**TRECHO DO DOCUMENTO**
---*---
20 Anos da Lei 11.101/05
A Lei 11.101/05 entrou em vigor no dia 09 de junho de 2005 e em breve completará 20 (vinte) anos no sistema jurídico brasileiro. Referido texto legal trata da reestruturação (judicial ou extrajudicial) e da falência de agentes econômicos mergulhados em crise (financeira, econômica ou patrimonial).
O presente texto tem como propósito apresentar algumas considerações a respeito dos efeitos da referida lei, no tocante ao soerguimento da empresa em crise.
Não obstante a alteração ocorrida em dezembro/2020, via Lei 14.112/2020, o fato é que o texto legal de 2005 ainda carece de algumas reformas pontuais.
Aliás, assentou Frederico A. Monte Simionato que a lei é medíocre, tem uma péssima redação e o legislador pátrio abandonou por completo a temática da recuperação judicial na perspectiva institucional[1].
O Decreto-Lei 7.661/45, que tratava da concordata e da falência do comerciante, perdurando no sistema jurídico por quase 60 (sessenta) anos, sofreu alterações pontuais.
Diante da crise empresarial, é possível afirmar que logo surgirão (mais) trincas na estrutura do texto normativo de 2005, impondo ao legislador, uma vez mais, que repense a respeito de mudanças estruturais, sob pena de florescer, novamente, verdadeira pletora de falências e a indústria da recuperação judicial.
---*---
**LINHAS FORNECIDAS**
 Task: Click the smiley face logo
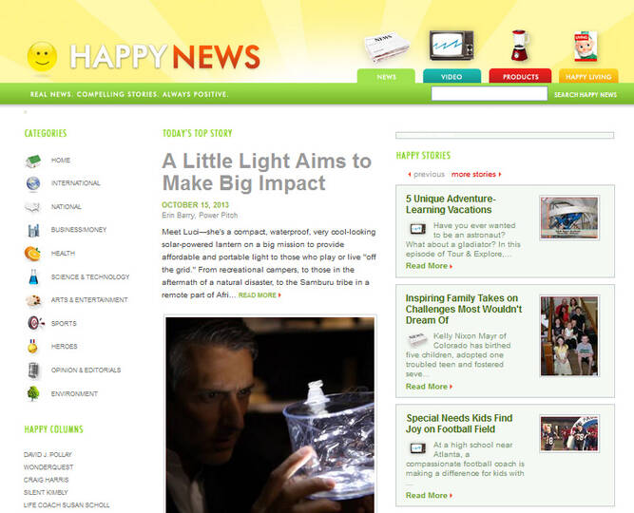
---*---
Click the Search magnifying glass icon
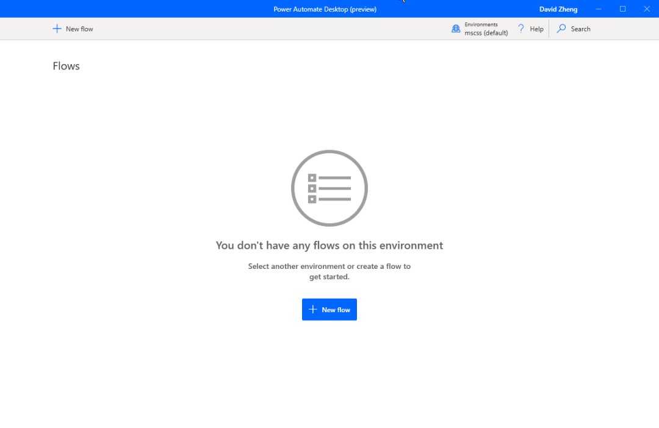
---*---
Prossiga com o texto sobre a Lei 11.101/05 a partir do ponto em que ele termina. As linhas não têm relação com o texto sobre a Lei 11.101/05.

AS OPERAÇÕES SOCIETÁRIAS
Alguns célebres processos de reorganização judicial[2] que tramitam [ou tramitaram] passaram pelas assim denominadas chamadas operações societárias [transformação, cisão, incorporação e fusão]. Link: texto “reflexões sobre a transformação societária
Tais operações nada mais são do que, nas precisas palavras de Fábio Ulhoa Coelho, mutações no tipo ou na estrutura da sociedade empresária[3].
Notadamente, o que se constatou foi justamente [i] a prática de cisão, ou seja, a transferência [total ou parcial] de patrimônio para uma outra sociedade constituída para fins específicos, ou para uma entidade já existente; [ii] há casos de fusão, que nada mais é do que a união de duas ou mais sociedades empresárias [com a junção de ativos e passivos] visando a formação de uma outra, para que esta nova entidade tenha fortalecimento e participação decisiva no mercado capitalista concorrencial[4].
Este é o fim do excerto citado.